O coelho é declarado imundo para o povo de Israel porque, apesar de ruminar, não possui as unhas (cascos) fendidas.
Explicação Histórica
A palavra hebraica para 'coelho' (sha'fan) refere-se a um animal que mastiga o alimento repetidamente (remói), mas cuja característica física distintiva de ter unhas 'fendidas' ou 'divididas' (mafsíqes-tsa'dîyyim) não se aplica. A lei mosaica estabelecia dois critérios para animais terrestres serem considerados puros: ruminar e ter unhas fendidas (Levítico 11:3). O coelho falha no segundo critério.
Interpretação Doutrinária
Esta lei demonstra a soberania de Deus sobre toda a criação e Sua autoridade para estabelecer ordenanças que santificam Seu povo. A pureza ritual exigia a conformidade a critérios específicos, simbolizando a necessidade de santidade interior e exterior para se aproximar de Deus. O não cumprimento destas leis resultava em impureza, refletindo a natureza pecaminosa humana e a necessidade de redenção.
Aplicação Prática
Embora as leis dietéticas de Levítico não sejam mais obrigatórias para os cristãos (Atos 10:9-16), o princípio de separação e pureza permanece.
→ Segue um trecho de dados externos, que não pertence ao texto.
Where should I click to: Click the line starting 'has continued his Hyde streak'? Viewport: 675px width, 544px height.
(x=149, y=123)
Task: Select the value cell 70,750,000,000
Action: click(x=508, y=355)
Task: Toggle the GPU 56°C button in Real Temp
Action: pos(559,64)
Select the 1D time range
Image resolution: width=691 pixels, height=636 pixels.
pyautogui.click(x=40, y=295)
Devemos nos abster de práticas e influências que nos tornam impuros espiritualmente, buscando uma vida santificada que honre a Deus e nos distinga do mundo.
Precauções de Leitura
Não se deve aplicar literalmente as leis dietéticas do Antigo Testamento à prática cristã. O foco deve ser no princípio espiritual subjacente de santidade e separação, não na letra da lei dietética.